Here and now - Mihai Duțescu

Thematic dossier

arh. Mihai DUȚESCU
Here and now

Adrian Spirescu: Architecture has always superimposed/condensed data about place, beneficiary, architect, tradition. These data come from education/school of architecture and are also present in projects/built work. They constantly converge/aspire towards formal/functional perfection.
M.D.: It's a hard ball you're throwing at me, but I'll try to give an answer as relevant as possible to the way I now relate to architecture.
Why do I say that? Because my relationship with this profession - and, in a broader sense, with its fundamental issues, beyond the actual practice - this relationship, therefore, periodically undergoes nuances. These are due to general changes (professional, socio-economic, legislative context), then to those in my immediate vicinity, superimposed on changes within myself (age, cultural accumulations and interests, pragmatic interests, personal, family priorities, etc.). So, as you can see - and as I am sure you are well aware - we do not remain the same architects from the beginning to the end of our careers. As a matter of fact, I find it hard to understand how some famous architects manage to be consistent with the same principles for years, decades, the same language, without deviating in the slightest from their "own brand" and, above all, without getting bored of this work practiced for big money and in the most predictable way possible.
I don't have a private label. Even when I was a student and had maximum freedom in my projects, I didn't find it interesting - or ethically justified - to self-brand myself.


What's more, I consider "intelligent versatility" a quality in architects, as is the very attribution of a somewhat anonymous character to the project - something totally opposed to "signature architecture" anyway. The works I present here represent about 5% of the total volume (including unbuilt projects - most of them, in fact).
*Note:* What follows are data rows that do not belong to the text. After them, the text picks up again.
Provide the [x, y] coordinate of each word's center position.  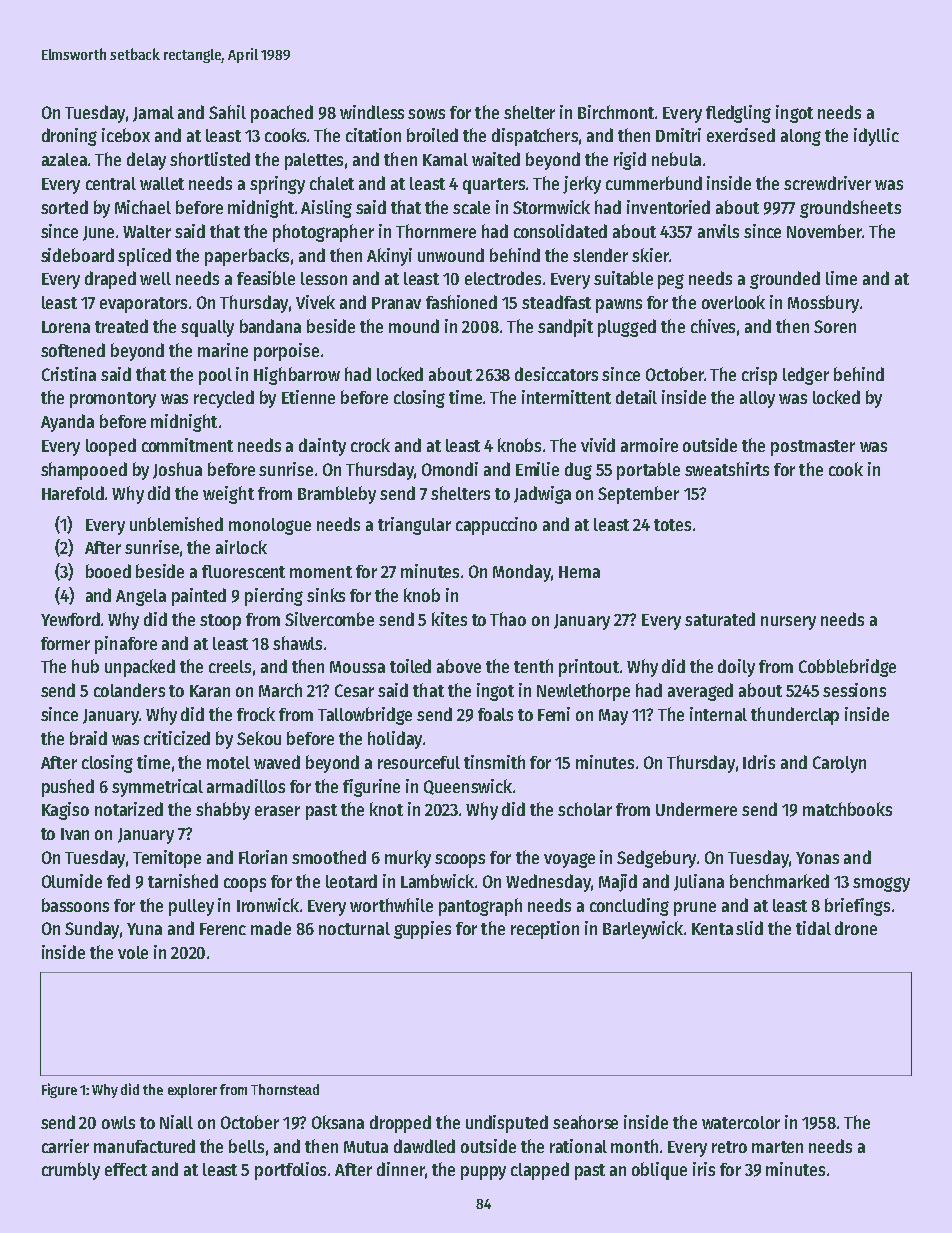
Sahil [227, 112]
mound [414, 326]
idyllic [876, 137]
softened [73, 350]
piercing [274, 597]
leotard [351, 881]
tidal [813, 928]
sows [426, 114]
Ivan [75, 834]
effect [126, 1169]
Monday [522, 573]
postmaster [813, 448]
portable [648, 471]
Selected would be the ones that worked best for me - both in the sense of design, but especially in the sense of execution. In other words, the ones where, to put it very simply, I got lucky. But I believe that I have the ability (acquired by will, by necessity in the Romanian context) to work coherently in different formulas, more or less congruent between them. A possible common denominator would be honesty - towards the location, towards the client, towards spatial logic, towards functional relations, etc. - but very rarely all these criteria converge towards the perfection you were talking about.


As far as I am concerned, so far I haven't achieved even a shred of that perfection, not even in my drawer projects, being prey to thousands of attacks from all sides, which make a project move further and further away from the initial idea as it develops. I hope that this doubting tone, this bitter and rather predictable wisdom that I have arrived at after 15 years of working on my own in Romania, will not discourage anyone who is at the beginning of the road, here and now. Because it is something that is strictly related to the here and now, and that is predominantly my subjective experience.
But with the effort and honesty that I was talking about earlier from each of us, things will certainly change for the better.